▶ _INSTRUCTIONS FOR THE TASK_: In the records below, change "screenshot" to "screen capture" and reproduce the text with nothing else altered. Omit the pictures from your output.

[Data listing]
_ _ _ _

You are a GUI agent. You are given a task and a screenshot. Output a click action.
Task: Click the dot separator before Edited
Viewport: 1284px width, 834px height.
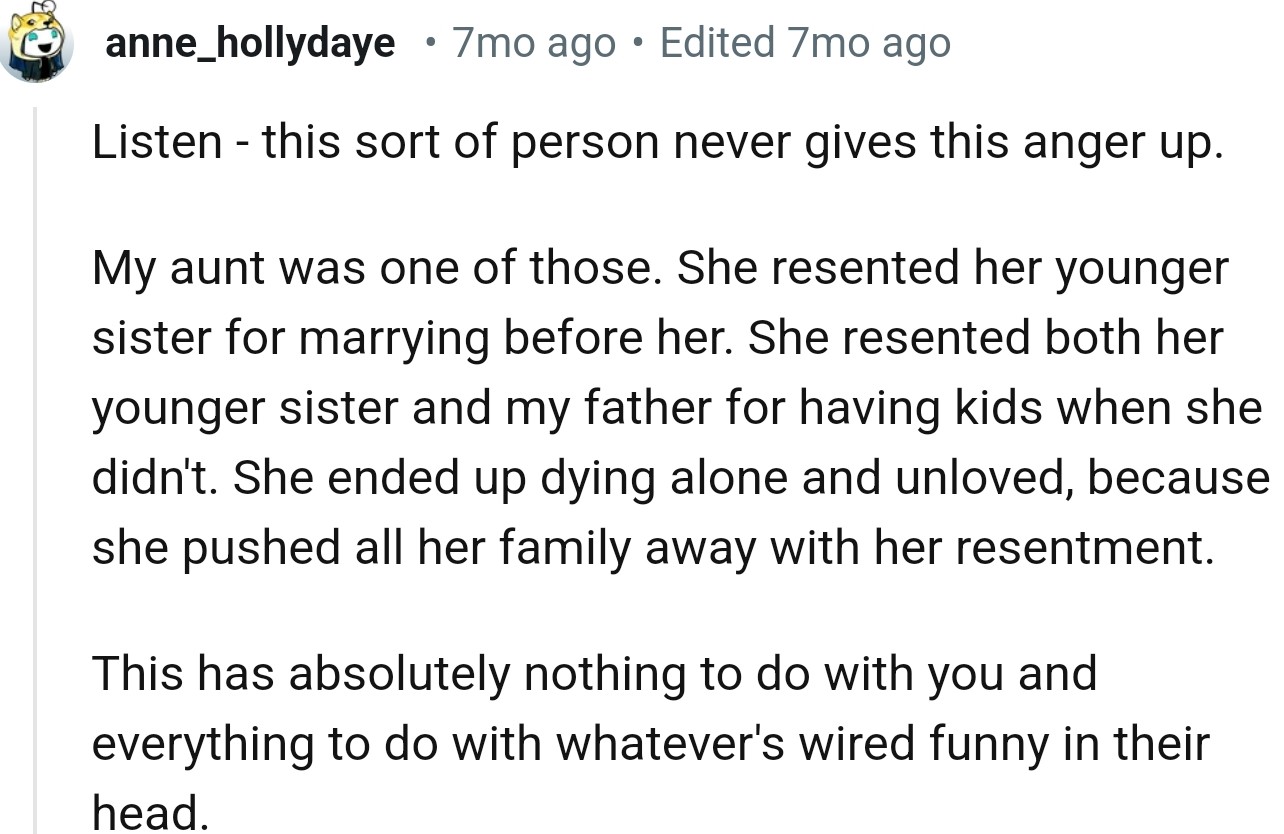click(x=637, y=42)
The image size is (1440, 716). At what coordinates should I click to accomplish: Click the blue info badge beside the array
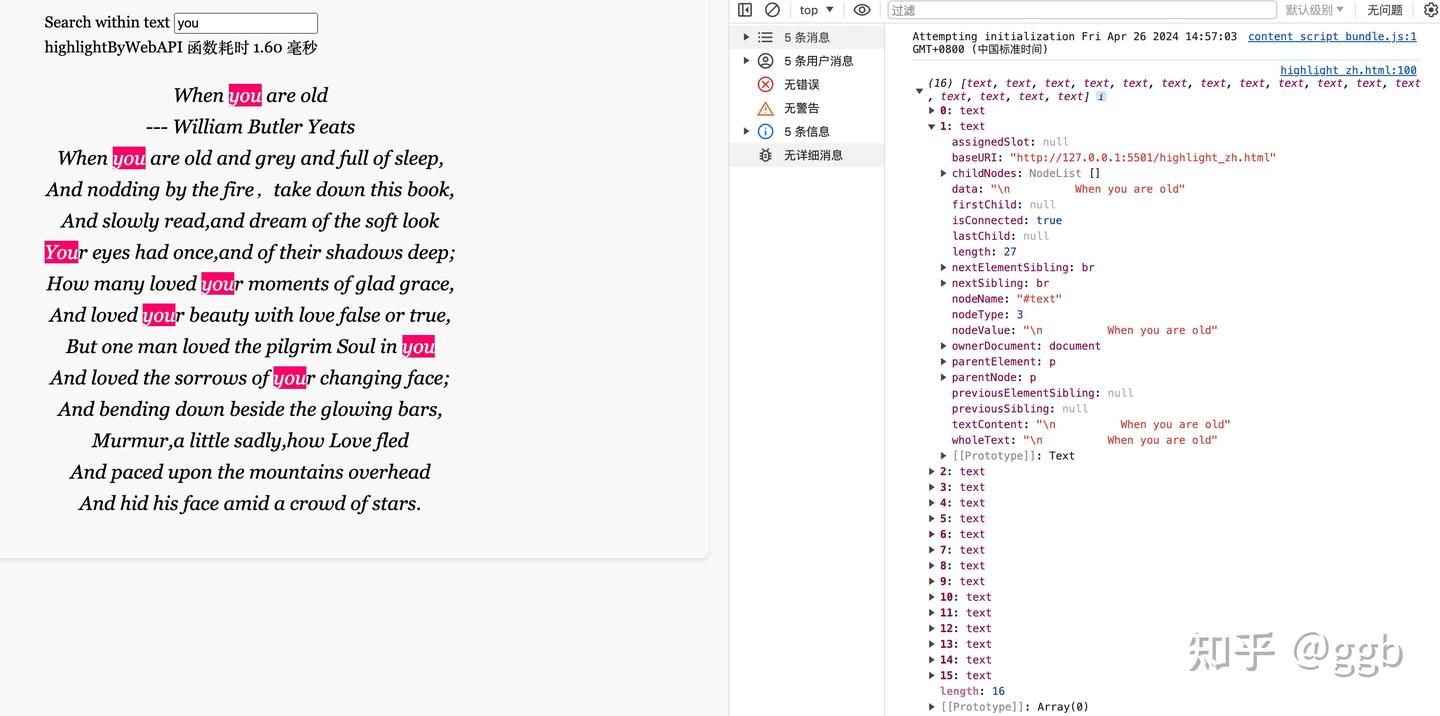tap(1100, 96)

_ _ _ _

▶ _RESPONSE TO THE EXERCISE_:
You are a GUI agent. You are given a task and a screen capture. Output a click action.
Task: Click the dot separator before Edited
Viewport: 1284px width, 834px height.
click(x=637, y=42)
The image size is (1440, 716). At what coordinates should I click to accomplish: Click the blue info badge beside the array
tap(1100, 96)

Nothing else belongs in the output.